Il Papa ha poi affermato: è amando gli altri «che si impara ad amare Dio; è curvandosi sul prossimo che ci si eleva a Dio. Attraverso la vicinanza fraterna e solidale ai più poveri e abbandonati, egli comprese che alla fine sono proprio loro a evangelizzare noi, aiutandoci a crescere in umanità».
Il Papa ha spiegato che per capire oggi la famiglia, bisogna entrare «nel mistero della Famiglia di Nazaret, nella sua vita nascosta, feriale e comune, com’è quella della maggior parte delle nostre famiglie, con le loro pene e le loro semplici gioie; vita intessuta di serena pazienza nelle contrarietà, di rispetto per la condizione di ciascuno, di quell’umiltà che libera e fiorisce nel servizio; vita di fraternità, che sgorga dal sentirsi parte di un unico corpo».

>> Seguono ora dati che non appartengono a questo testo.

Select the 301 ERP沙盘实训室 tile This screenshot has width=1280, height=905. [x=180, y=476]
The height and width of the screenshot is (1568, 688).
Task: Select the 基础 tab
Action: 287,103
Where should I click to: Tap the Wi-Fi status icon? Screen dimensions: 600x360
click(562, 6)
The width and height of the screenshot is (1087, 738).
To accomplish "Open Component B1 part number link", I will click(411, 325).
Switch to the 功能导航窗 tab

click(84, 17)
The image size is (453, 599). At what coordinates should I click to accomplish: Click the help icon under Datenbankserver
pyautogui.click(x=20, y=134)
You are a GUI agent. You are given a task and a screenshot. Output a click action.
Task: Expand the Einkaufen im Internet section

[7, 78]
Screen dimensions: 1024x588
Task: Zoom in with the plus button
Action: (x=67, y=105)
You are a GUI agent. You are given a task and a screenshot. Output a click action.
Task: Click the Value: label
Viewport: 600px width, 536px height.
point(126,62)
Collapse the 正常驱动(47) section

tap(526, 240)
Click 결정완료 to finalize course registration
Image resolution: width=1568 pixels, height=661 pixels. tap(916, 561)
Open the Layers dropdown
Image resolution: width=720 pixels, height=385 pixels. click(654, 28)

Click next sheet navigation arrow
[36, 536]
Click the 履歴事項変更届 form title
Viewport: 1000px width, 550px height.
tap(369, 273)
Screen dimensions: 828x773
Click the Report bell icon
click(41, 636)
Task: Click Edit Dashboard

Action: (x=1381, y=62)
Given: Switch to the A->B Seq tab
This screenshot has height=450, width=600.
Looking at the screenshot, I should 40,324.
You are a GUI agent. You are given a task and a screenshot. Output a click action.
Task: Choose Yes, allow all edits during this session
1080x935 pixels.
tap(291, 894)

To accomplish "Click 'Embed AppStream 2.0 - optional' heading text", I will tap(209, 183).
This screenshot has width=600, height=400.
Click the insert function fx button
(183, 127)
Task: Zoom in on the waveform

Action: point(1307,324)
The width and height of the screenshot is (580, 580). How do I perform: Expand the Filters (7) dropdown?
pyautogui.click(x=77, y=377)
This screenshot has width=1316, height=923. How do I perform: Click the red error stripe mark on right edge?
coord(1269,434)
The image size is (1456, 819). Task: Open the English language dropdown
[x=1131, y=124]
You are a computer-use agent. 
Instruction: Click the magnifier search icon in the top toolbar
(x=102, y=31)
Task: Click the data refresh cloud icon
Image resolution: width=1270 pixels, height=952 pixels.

Francesco ha anche evidenziato che la famiglia è «luogo di santità evangelica, realizzata nelle condizioni più ordinarie. Vi si respira la memoria delle generazioni e si affondano radici che permettono di andare lontano». È anche luogo «del discernimento, dove ci si educa a riconoscere il disegno di Dio sulla propria vita e ad abbracciarlo con fiducia». Inoltre, è «luogo di gratuità, di presenza discreta, fraterna e solidale, che insegna a uscire da se stessi per accogliere l’altro, per perdonare ed essere perdonati».
Dunque per il Sinodo occorre ripartire «da Nazaret», affinché l’Assise «più che parlare di famiglia, sappia mettersi alla sua scuola, nella disponibilità a riconoscerne sempre la dignità, la consistenza e il valore, nonostante le tante fatiche e contraddizioni che possono segnarla».
Così, «nella “Galilea delle genti” del nostro tempo ritroveremo lo spessore di una Chiesa che è madre, capace di generare alla vita e attenta a dare continuamente la vita, ad accompagnare con dedizione, tenerezza e forza morale. Perché – ha sottolineato – se non sappiamo unire la compassione alla giustizia, finiamo per essere inutilmente severi e profondamente ingiusti».
Una Chiesa «che è famiglia sa porsi con la prossimità e l’amore di un padre, che vive la responsabilità del custode, che protegge senza sostituirsi, che corregge senza umiliare, che educa con l’esempio e la pazienza. A volte, semplicemente con il silenzio di un’attesa orante e aperta».
In particolare, «una Chiesa di figli che si riconoscono fratelli non arriva mai a considerare qualcuno soltanto come un peso, un problema, un costo, una preoccupazione o un rischio: l’altro è essenzialmente un dono, che rimane tale anche quando percorre strade diverse».
La Chiesa è «casa aperta, lontana da grandezze esteriori, accogliente nello stile sobrio dei suoi membri e, proprio per questo, accessibile alla speranza di pace che c’è dentro ogni uomo, compresi quanti — provati dalla vita — hanno il cuore ferito e sofferente».
Una Chiesa così «può rischiarare davvero la notte dell’uomo, additargli con credibilità la meta e condividerne i passi, proprio perché lei per prima vive l’esperienza di essere incessantemente rigenerata nel cuore misericordioso del Padre».